CMS engineers install side panels on a CSC detector in Building 904.

"The original RPC and CSC detectors were constructed in bits and pieces around the world," says Armando Lanaro, CSC construction co-ordinator. "But for the construction of these additional chambers, we decided to unify the assembly and testing into a single facility at CERN. There, CMS technicians, engineers and physicists are taking raw materials and transforming them into installation-ready detectors.”

This new facility can be found in Building 904. Once the assembly site for the straight magnet sections of the LHC, the building underwent two years of renovations to become the detector construction facility it is today. "For starters, there were severe structural issues that had to be addressed,” says David Hay (EN-MEF), who co-ordinated the Building 904 construction work. "Before the building could receive CMS engineers, we had to refurbish the roof and resurface the floor, install fire detection systems and a storage platform, and modify the existing electrical and IT systems."

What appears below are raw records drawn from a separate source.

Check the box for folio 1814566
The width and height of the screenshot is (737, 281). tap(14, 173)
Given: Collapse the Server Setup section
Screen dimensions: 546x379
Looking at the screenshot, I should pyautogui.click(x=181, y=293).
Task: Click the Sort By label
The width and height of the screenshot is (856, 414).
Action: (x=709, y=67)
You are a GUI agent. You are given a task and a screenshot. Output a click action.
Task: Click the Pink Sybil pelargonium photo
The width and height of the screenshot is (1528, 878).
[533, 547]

And after completing basic renovations, there were still a number of project-specific installations to construct. "The chambers have to be constructed and stored at a specific humidity and temperature, so we built four new climate-controlled semi-clean rooms," explains David. "Furthermore, as the chambers use gas to track the muons, we equipped the building with supplies of argon, nitrogen, carbon dioxide, freon and isobutane."

View of the main construction hall in Building 904.

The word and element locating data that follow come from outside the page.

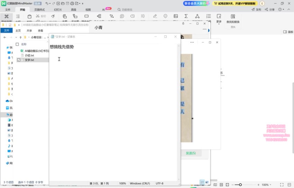Click the MindMaster undo arrow icon
Image resolution: width=294 pixels, height=188 pixels.
coord(47,3)
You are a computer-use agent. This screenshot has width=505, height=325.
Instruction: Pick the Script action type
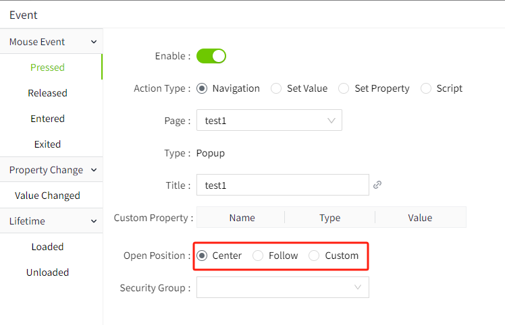point(426,88)
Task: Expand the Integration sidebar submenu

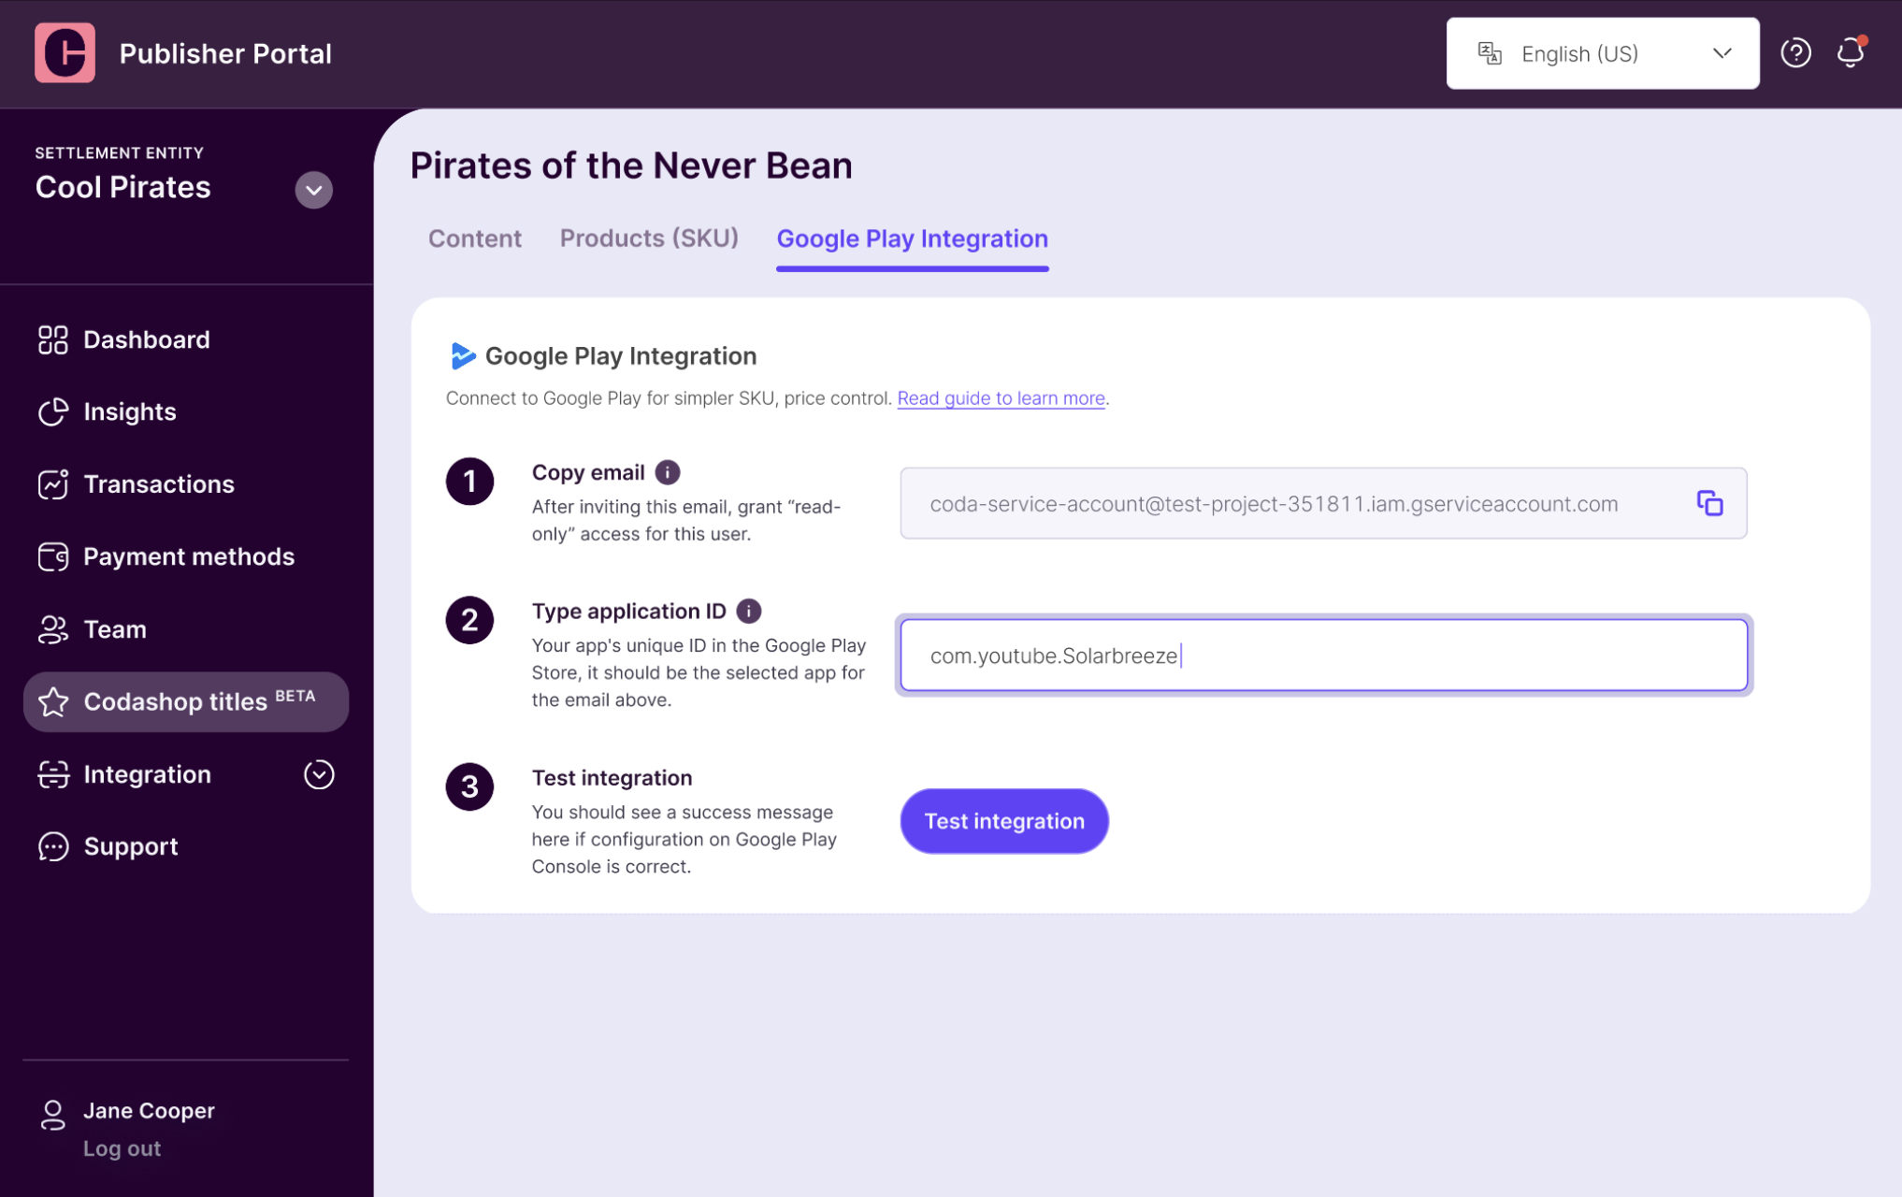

Specific tools were also needed in constructing and testing the new chambers. But instead of building new machines, CMS engineers decided to recycle. "Fermilab refurbished some of the original machines used to construct the CSCs in the late 1990s," says Armando. "These were shipped to CERN, where they are now doing exactly the same job they did over 10 years ago."

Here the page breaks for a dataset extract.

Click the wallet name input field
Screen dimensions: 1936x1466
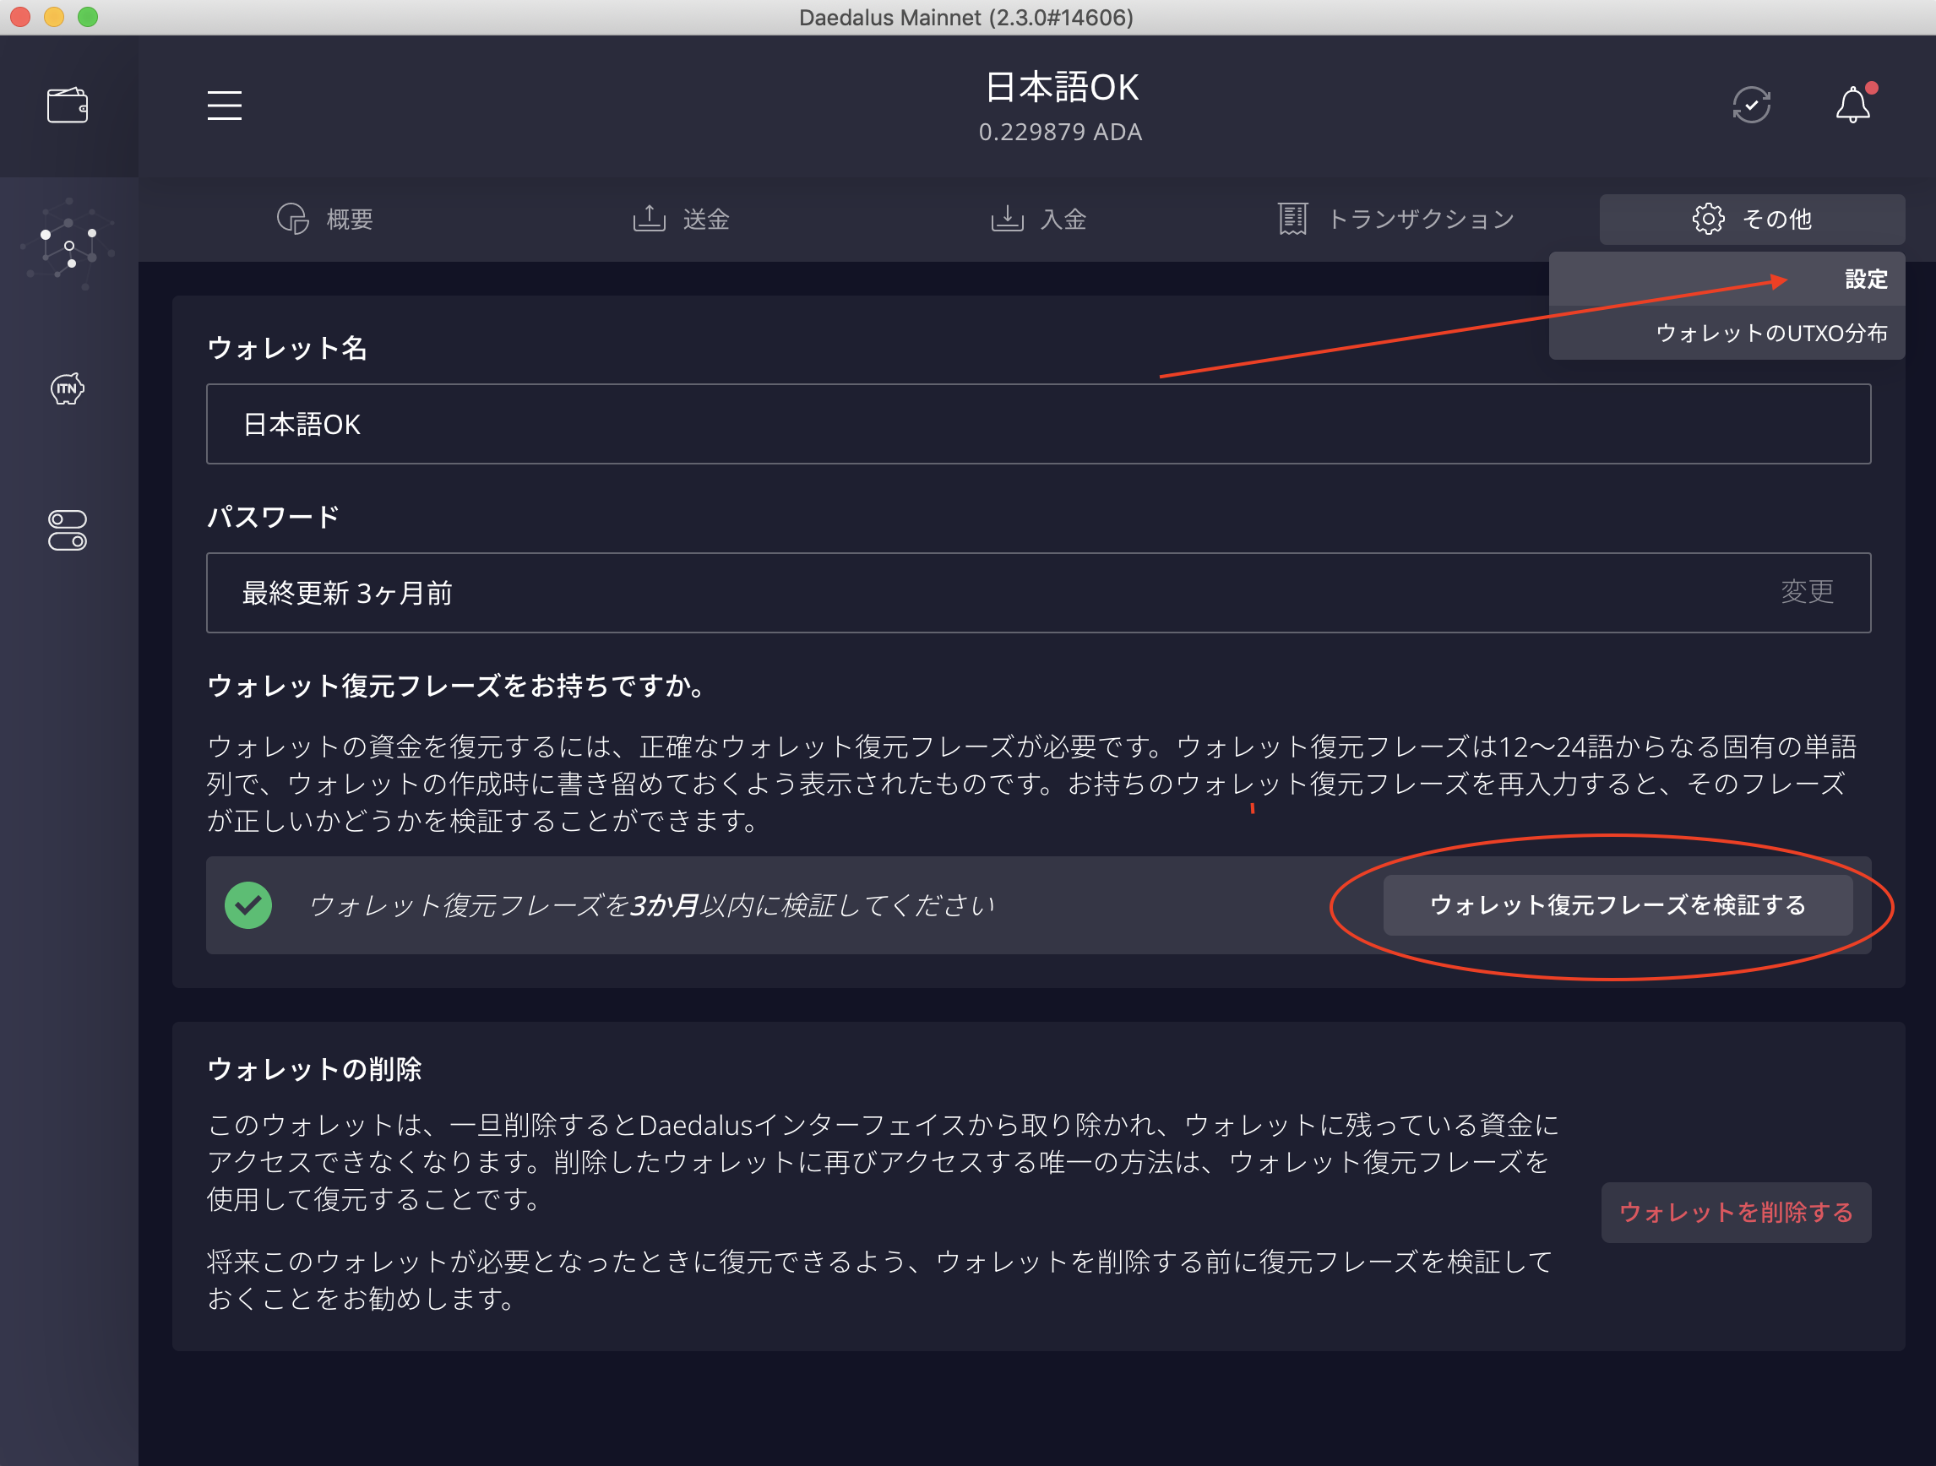(x=1038, y=424)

Engineers and technicians from Europe, the US, China and Russia are currently at work on the new detectors, and should have them finished in time for LS1. This June, CERN access-card holders will have the opportunity to see these experts at work on the detectors. For more information, see the box below.

Visit Building 904!

CERN Internal Communication is organising a visit to Building 904 on the Prévessin site – an opportunity for you to see parts of the CMS detector under construction.

If you wish to participate, you can sign up for a visit by sending us an e-mail (dates to be decided depending on the number of people interested). Note that visits are open only to CERN access-card holders.

The visit will include:
- an introduction by the experts, lasting about 5 minutes,
- a tour of the construction area, lasting about 15 minutes,
- a few minutes for questions.



How do the Cathode Strip Chambers (CSC) work?

In CMS, CSCs are used to detect muons. CSCs consist of arrays of positively charged “anode” wires wound around negatively charged copper “cathode” strips within a gas volume. The chambers are then assembled in “modules”, each one containing six wire and strip layers (see picture). The chamber layers contain a gas that amplifies the signals from charged particles coming from collision events.

When muons pass through the gas, they knock electrons off the gas atoms (ionization), thus creating positively charged ions. Because of the electric field in the chamber gaps, electrons flock to the anode wires creating an avalanche, via a multiplication process, which is the signal collected by the read-out electronics. The avalanche around an anode wire from an ionization event creates an induced charge distribution on the cathode strip. Positive ions move away from the wire and towards the cathode, also inducing a charge pulse in the strips. This signal is also recorded by the read-out electronics.

Because the strips and the wires are perpendicular, physicists get two position coordinates for each passing particle, which allows them to infer their trajectory.